Calderon, who leaves office on December 1 after spending much of his presidency locked in a bloody battle with drug-smuggling gangs, told the U.N. General Assembly that organized crime was "one of the most serious threats of our time."

"Today, I am proposing formally that (the United Nations) ... carry out a far-reaching assessment of the progress and the limits of the current prohibitionist approach to drugs," Calderon said.

Calderon did not specifically say what an alternative approach to drug policy might look like. However, he and some other Latin American leaders including Colombian President Juan Manuel Santos have suggested they might be open to legalization of some narcotics if that helped reduce violence.

The small, relatively prosperous South American nation of Uruguay has gone even further, sending a law to Congress last month that would allow the state to grow and sell marijuana.
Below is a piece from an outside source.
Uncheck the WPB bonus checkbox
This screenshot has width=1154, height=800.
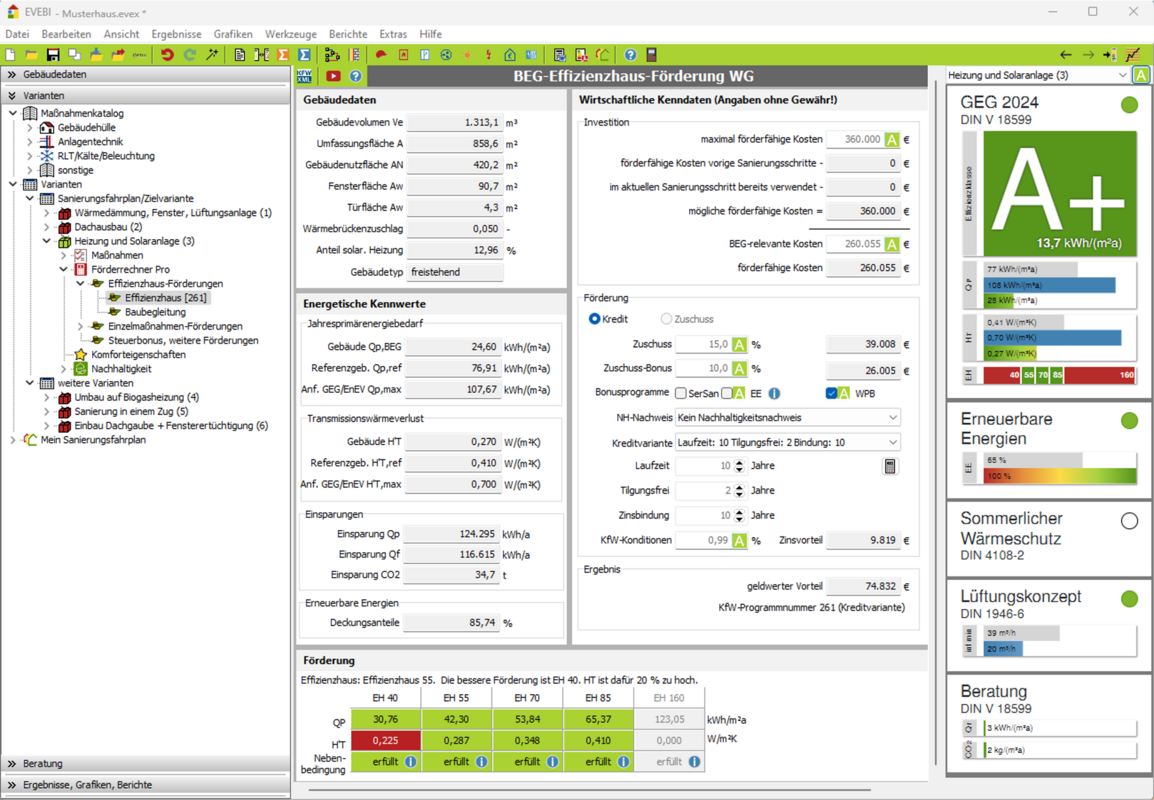831,394
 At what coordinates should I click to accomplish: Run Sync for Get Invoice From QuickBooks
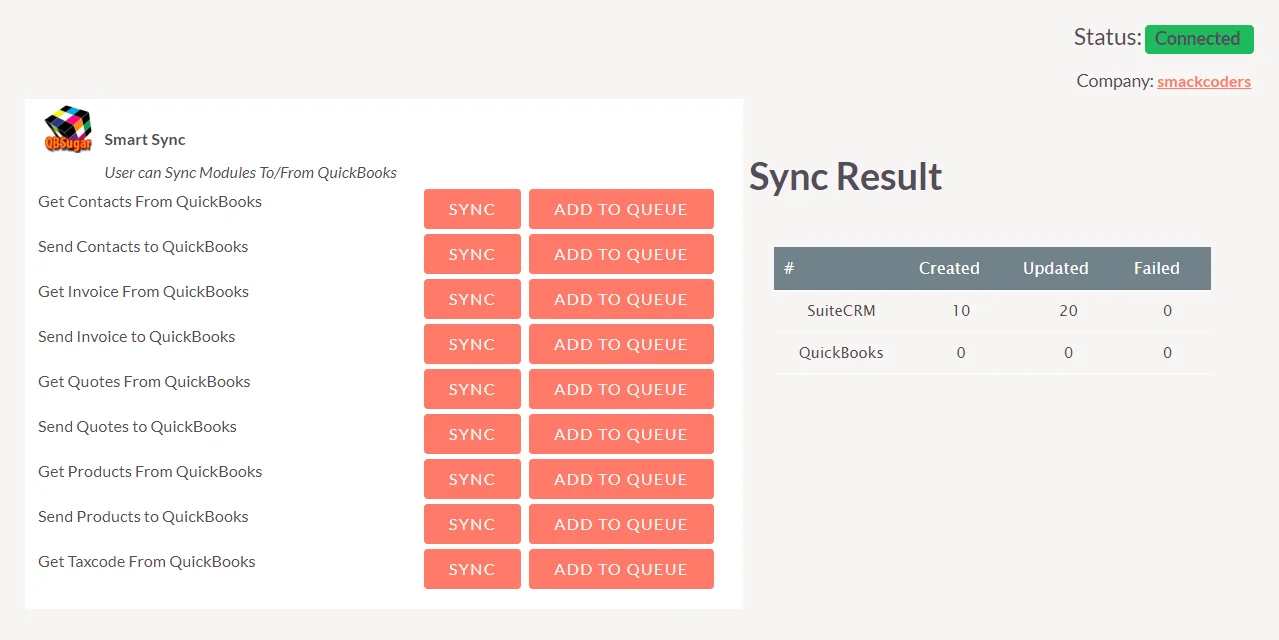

It was unclear whether Calderon's proposal would find a receptive audience. The U.S. government remains opposed to more lax drug laws, and Calderon's global influence has diminished since his successor, Enrique Pena Nieto of the opposition PRI party, was elected in July.

An estimated 60,000 people have been killed in drug-related violence during Calderon's six-year presidency as he attempted to crack down on powerful drug smuggling gangs.

Calderon said his proposal did not mean "ceding an inch" to international drug gangs. He also reiterated previous calls for consumer markets, including the neighbouring United States, to take more initiatives to reduce demand for cocaine and other narcotics.

Calderon has also repeatedly called on Washington to tighten gun controls to stop weapons flowing from the United States into the hands of Mexican drug cartels. He has also urged Washington to revive a ban on assault weapons in the United States that expired in 2004.